A country estate in rural Russia prepares for the arrival of a newlywed couple, the mistress of the house and her husband. As servants are busy, Kuzovkin is not. A gentleman fallen on hard times, he lives in the house out of charity. The arrival of the couple and a visit by Tropatchov, a wealthy neighbour with an agenda of his own, reveal secrets, cruelty and empty aspirations. If it wasn’t 19th century Russia, it could have been start of the 21st century anywhere in the world. The gap between those who accumulate wealth and those who fall through the cracks is so vast the two groups start resembling masters and their pets. Human dignity is the first casualty.
Iain Glen is an interesting choice for the role of Kuzovkin. Physically imposing and handsome, it’s not the natural choice for someone down on his luck, which only makes his fate even more shocking. He implodes physically, his legs buckling with resignation and despair. It’s an uncompromising performance, often difficult to watch. And look out for his first entrance, an unforgettable theatrical moment.
My first thought upon seeing Richard McCabe as Tropatchov was that he reminded me of Simon Russell Beale in London Assurance (only with more extravagant hair). Intended or not, this is a misdirection. Tropatchov proves to be casually cruel, someone who inflicts indignities just because he can. McCabe has a way of taking up space, physically but more so mentally. For a long section in the middle of the play, his thoughts invade every corner of the story like poisonous gas.
Alexander Vlahos assuredly conveys the arrogance and certainty of youth. Lucy Briggs-Owen projects innocence that turns a darker shade as feelings of suffocation leak into the story. Richard Henders cuts a distinct and important figure as Karpatchov. He starts as the tormented, in a brilliantly staged and explosive scene, he becomes the tormentor, only to find a measure of strength, dignity and touching regret.

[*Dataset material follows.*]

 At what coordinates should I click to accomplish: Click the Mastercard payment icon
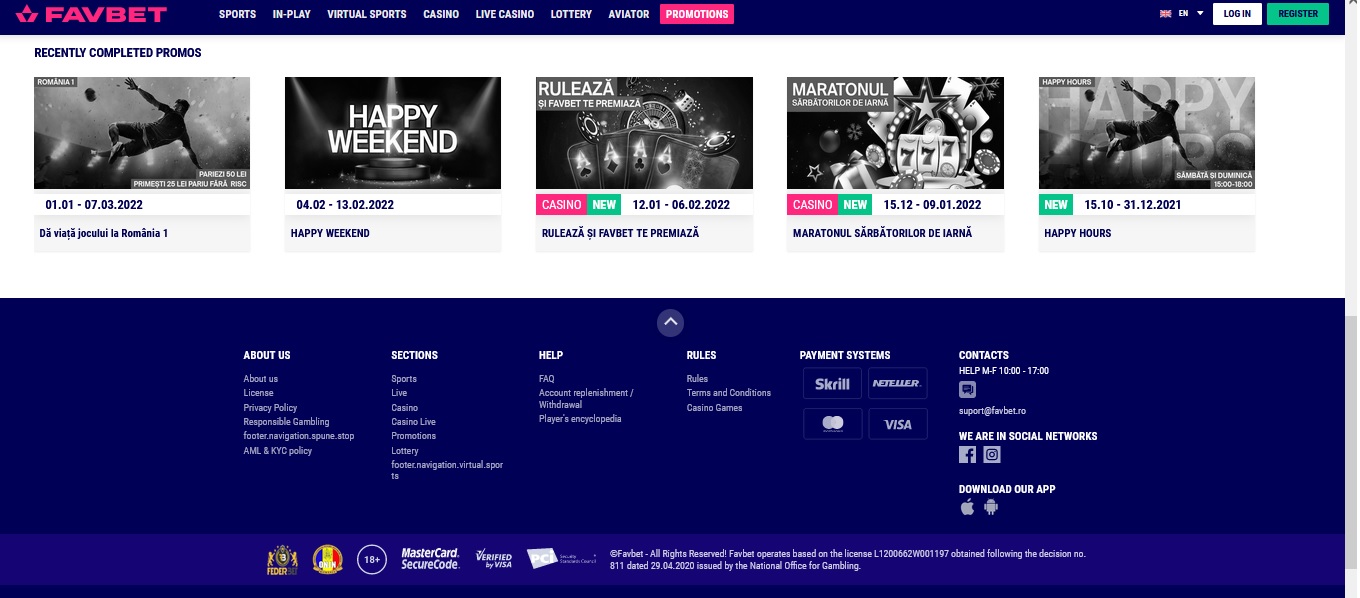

Set design by William Dudley and lighting by Bruno Poet have a pleasing richness but also an illusory quality: a row of door frames adds a sense of depth but also creates a maze-like perspective, an Alice in the Wonderland feel (with Tropatchov dressing and behaving as a cross between the Queen of Hearts and the Cheshire Cat).
Staging a 19th century play at the Old Vic seems a safe move. And for all outward signs, Lucy Bailey’s production looks traditional. But despite the laughs (and there were a few) I left the theatre unnerved. Human cruelty and social injustice were laid uncompromisingly bare, and not as a thing of the past. The joke is on us.